No one of us can change these huge social forces overnight. But you can still make a difference. When faced with those who suffer, resist the urge to judge, to trivialise, and to offer impossible advice. However frustrating it gets, however painful for you as well – remember you are human. Remember it is human to love.

So listen to them. Be there for them. Respect them for who they are. Respect their values for what they are, even if you cannot understand or relate to them; we are all different. Give them words and deeds of warmth and compassion. Hug them, if they let you. Maybe you cannot take their pain away, or solve their problems, or make them happy, but you can prove to them that at least some part of the world – that part that is you – does care. At the very least you will not make it more painful or alienating. In the depths of pain they may not be able to well show appreciation, but believe it: they will remember your kindness for the rest of their lives. And as for you, you will have set an example, improved the condition of humanity, added care to this world and so made it a better place. You will be heroic.

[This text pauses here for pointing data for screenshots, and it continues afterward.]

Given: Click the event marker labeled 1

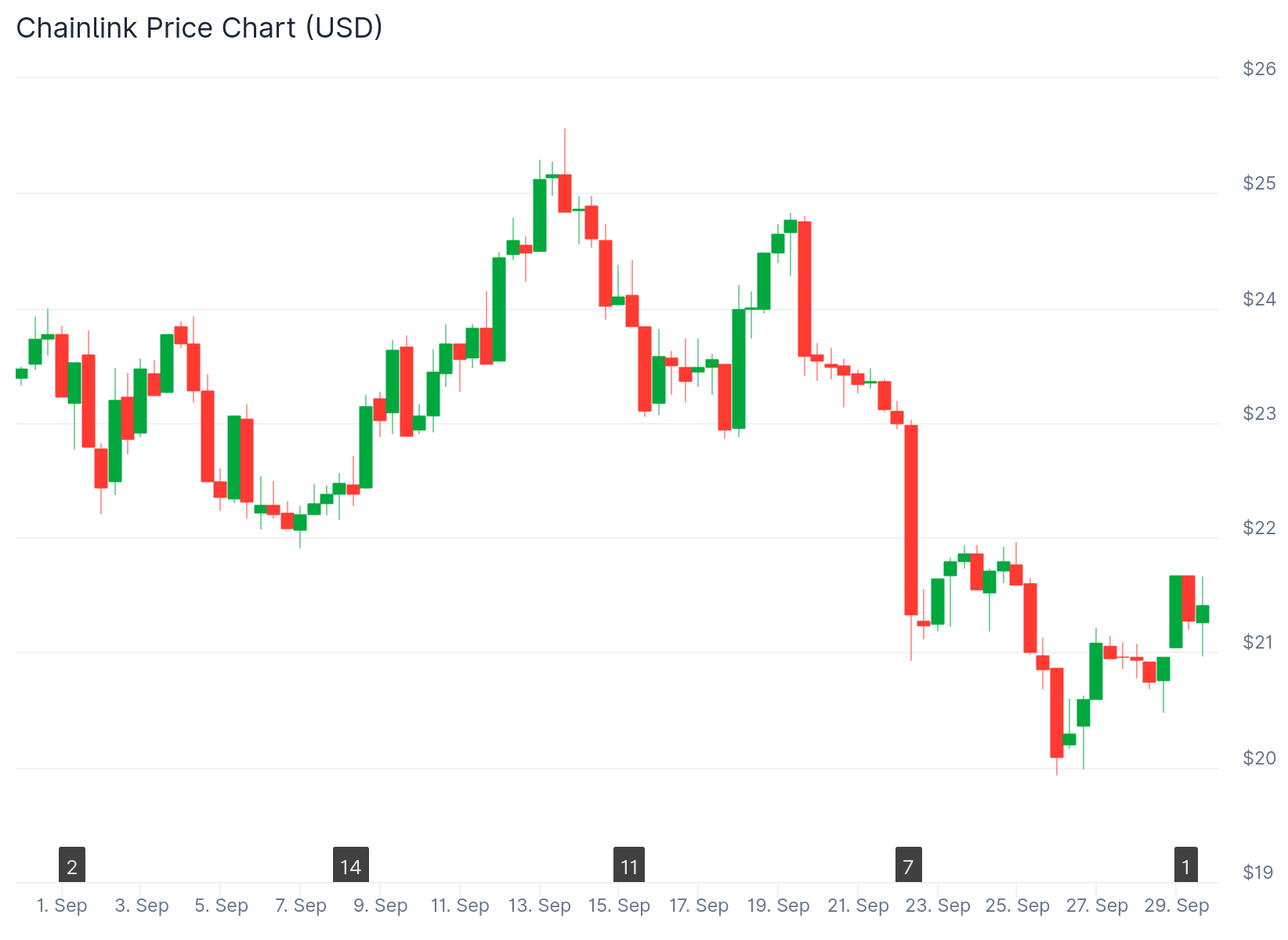Looking at the screenshot, I should point(1186,866).
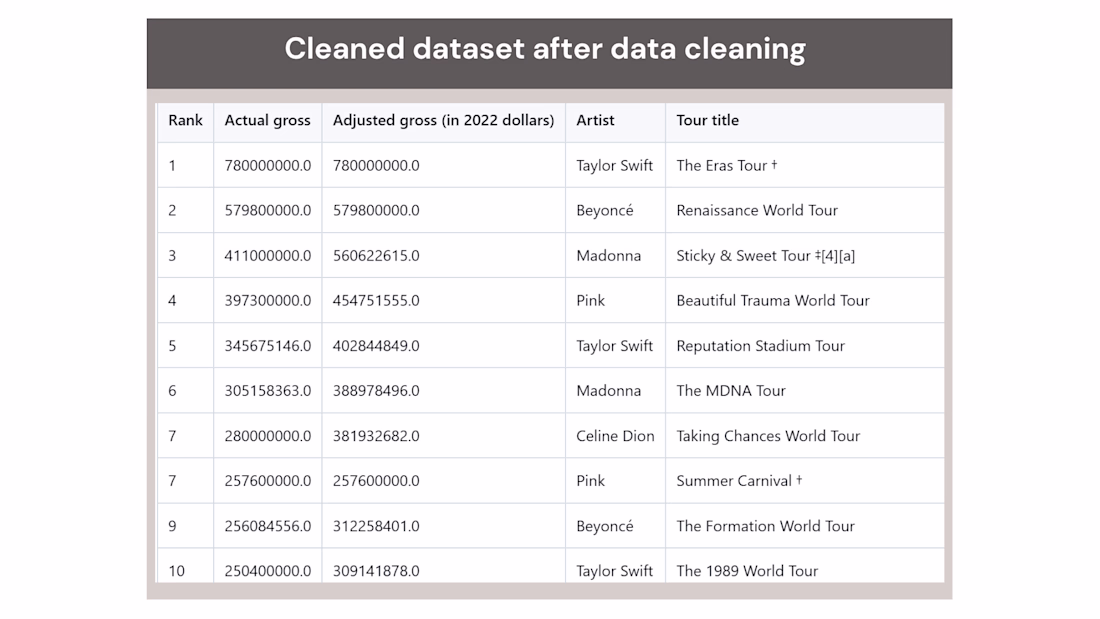Select the Celine Dion artist cell
Screen dimensions: 1100x619
click(x=615, y=436)
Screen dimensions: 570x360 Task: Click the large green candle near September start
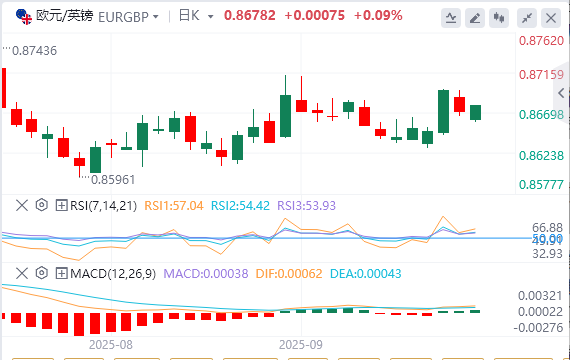[285, 116]
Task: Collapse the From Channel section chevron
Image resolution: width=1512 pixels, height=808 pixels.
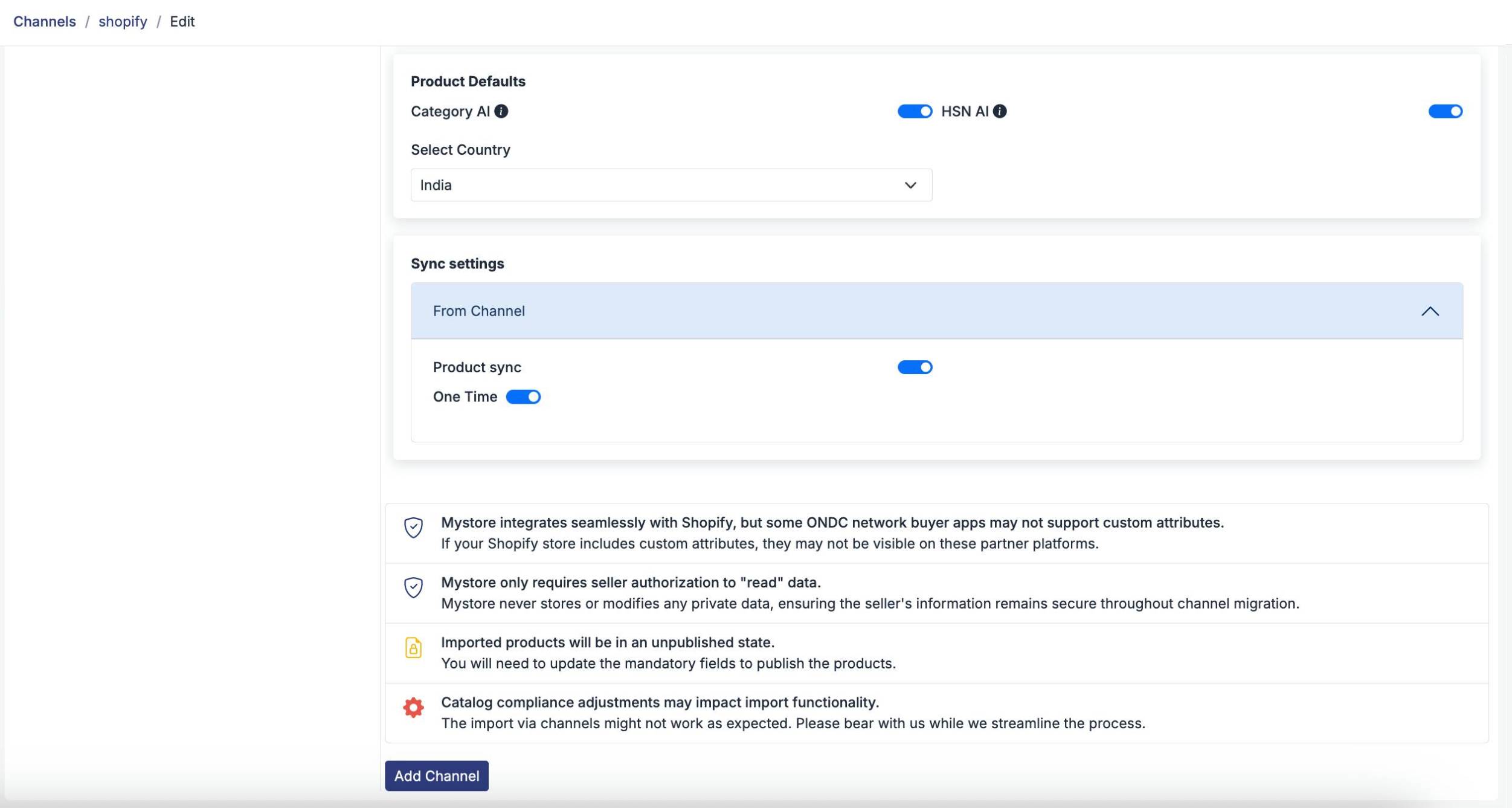Action: click(x=1429, y=311)
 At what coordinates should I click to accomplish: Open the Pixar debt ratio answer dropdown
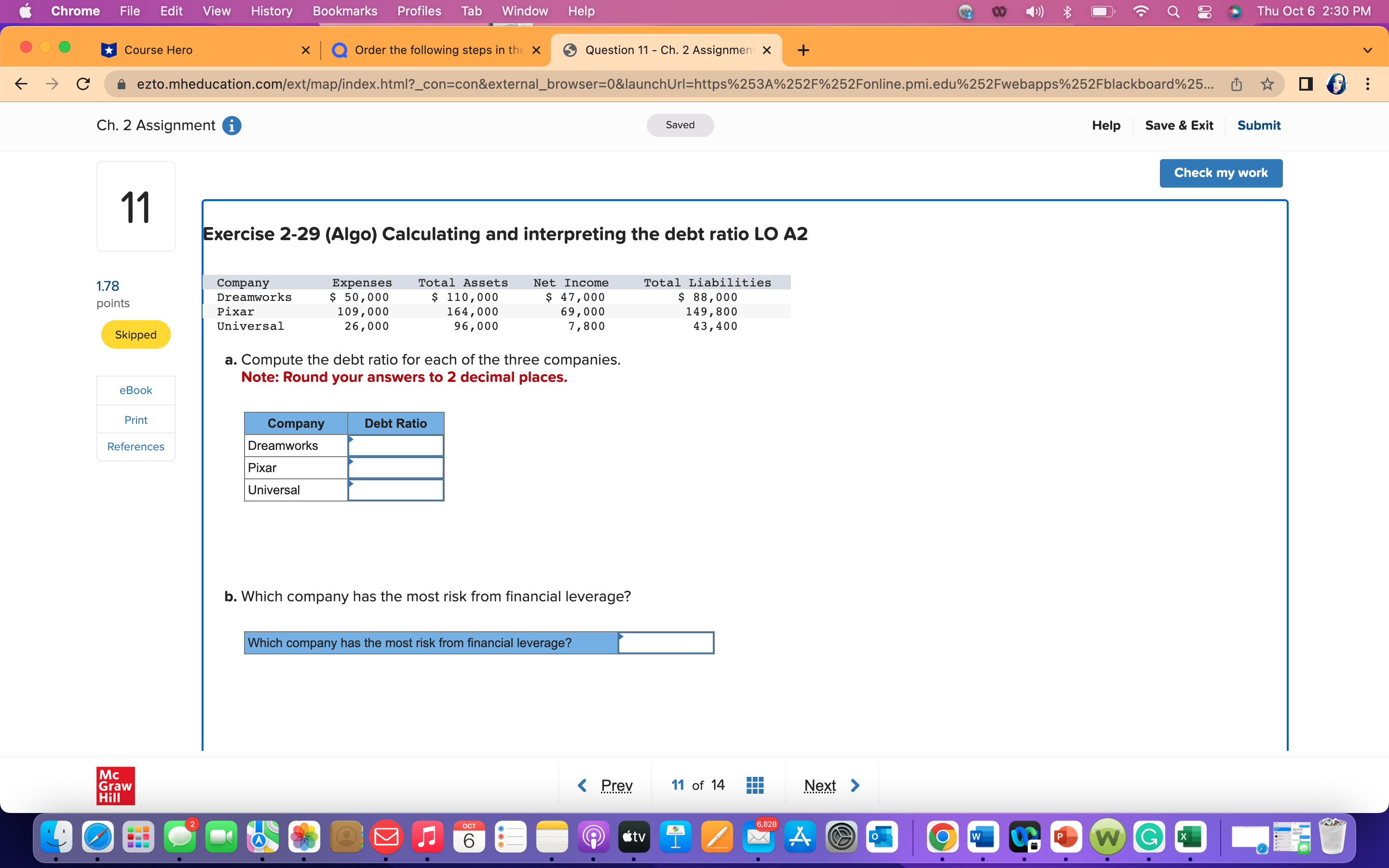tap(352, 463)
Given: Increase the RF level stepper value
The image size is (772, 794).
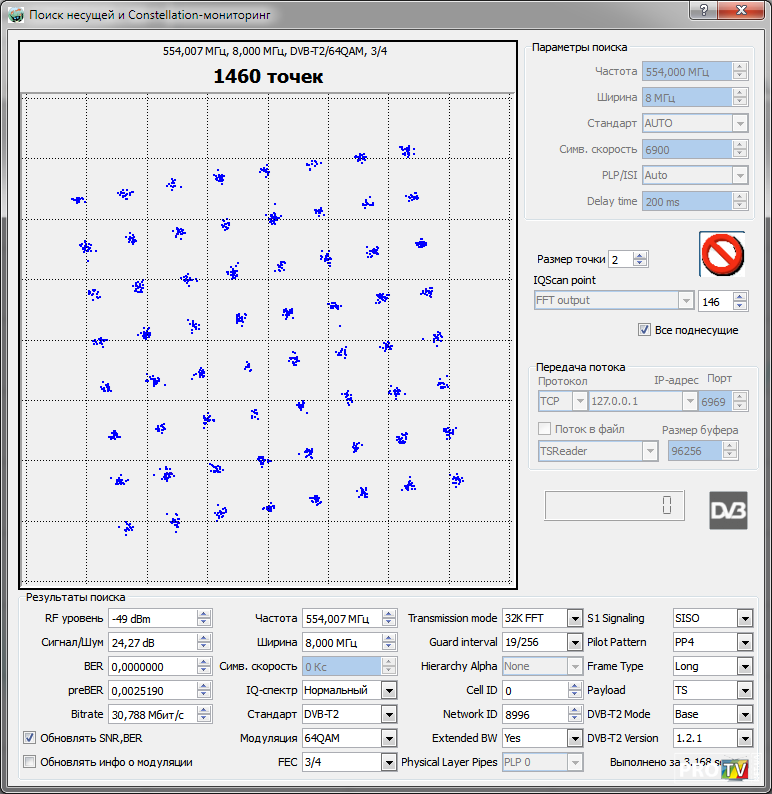Looking at the screenshot, I should pos(204,614).
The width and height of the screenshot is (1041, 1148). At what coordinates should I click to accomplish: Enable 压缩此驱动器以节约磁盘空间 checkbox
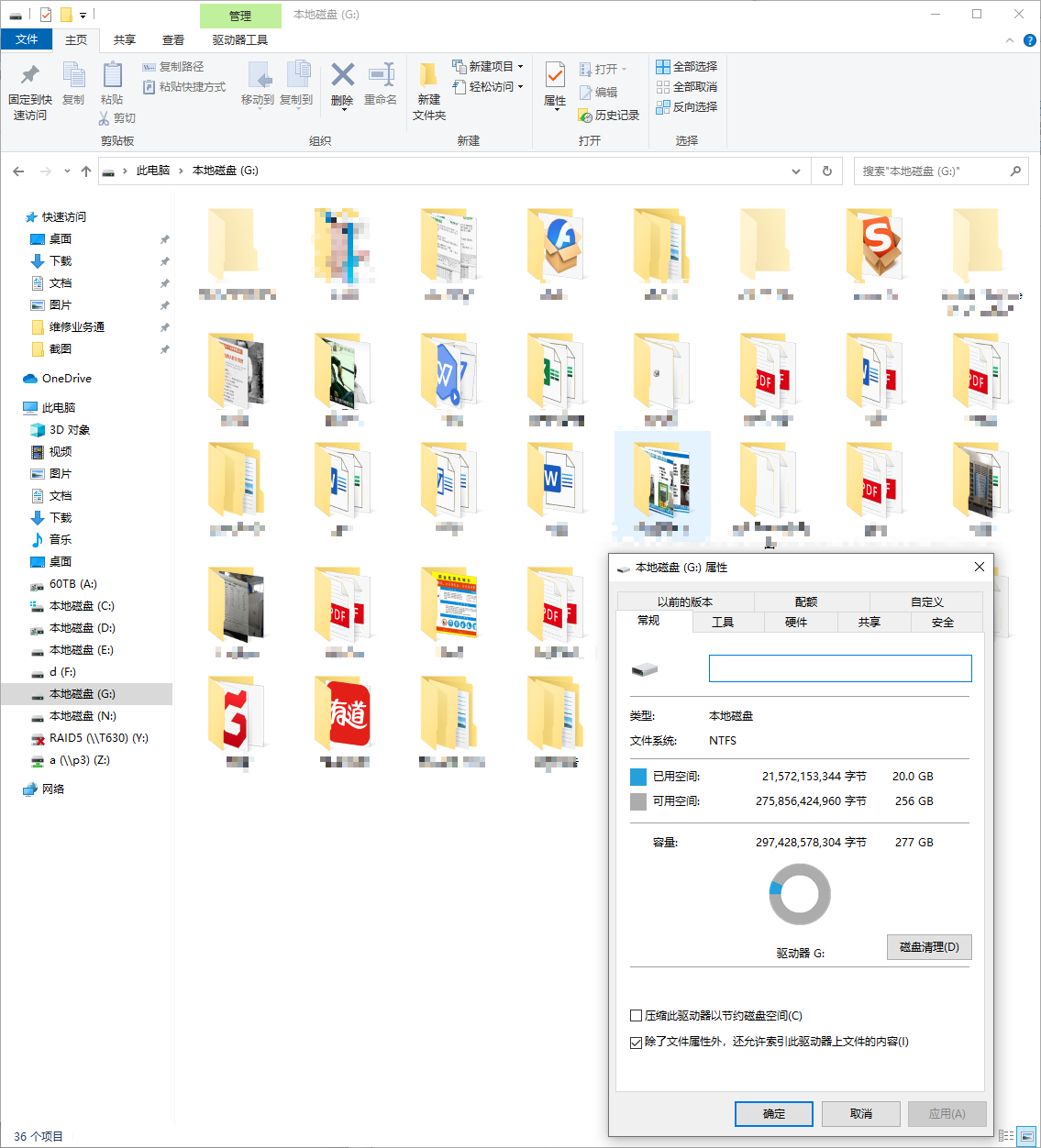636,1016
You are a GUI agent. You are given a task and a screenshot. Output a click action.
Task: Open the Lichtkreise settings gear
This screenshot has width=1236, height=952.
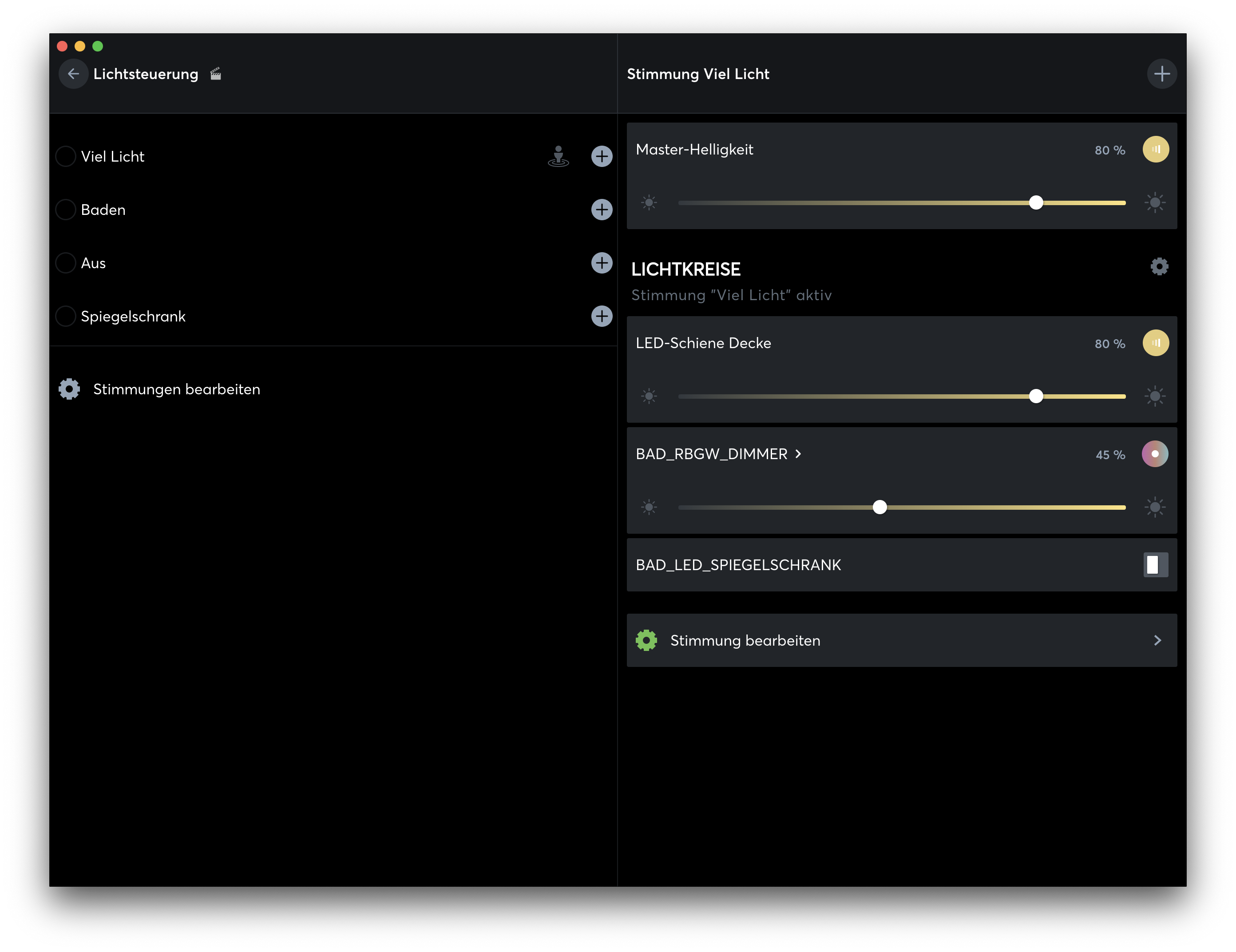coord(1159,266)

'Evil is just a word. Under the skin, it's simple pain.' This was the conclusion reached by Eleanor Lamb in Bioshock 2.

Perhaps not all evil. From time to time there may be the inherently monstrous Saurons or Gul'dans or Ganondorfs. But most villains in our world do not spawn that way. Rather they are people who have been broken – changed – by pain, or by its close allies: fear, or rage, or loneliness, or despair.

Video games provide many good studies in how this can happen. Consider for example the stories of Count Blumiere (Super Paper Mario); the Ur-Quan (Star Control); Sargeras (World of Warcraft); or Erubetie (Monster Girl Quest). Note that in each of these cases their pain was inflicted by society, be it their own or others. Pain can crush the love from the kindest and strongest of hearts, and in its place raise the will to do what each of these individuals either did or got very close to doing: annihilating worlds or killing millions of people.

Yes. It seems plausible that each of us, if subjected to a specific type and amount of pain, could be turned into an omnicidal maniac.

Dare we deny it? Looking at the history of our world, we can probably add many of our very worst tyrants and criminals to this category. This does not mean their cruelties were any less horrible. What it means is that we might want to stop comforting ourselves with the delusion they were just devils from birth and 100% to blame, and instead, start critiquing and changing the conditions that drove them down those paths. Because otherwise new devils will never stop coming.

To refuse to understand the causes and consequences of pain, thus to condemn so many and leave so many behind: that, now, is a choice our societies seem happy to make. They just haven't yet realised what it will cost them.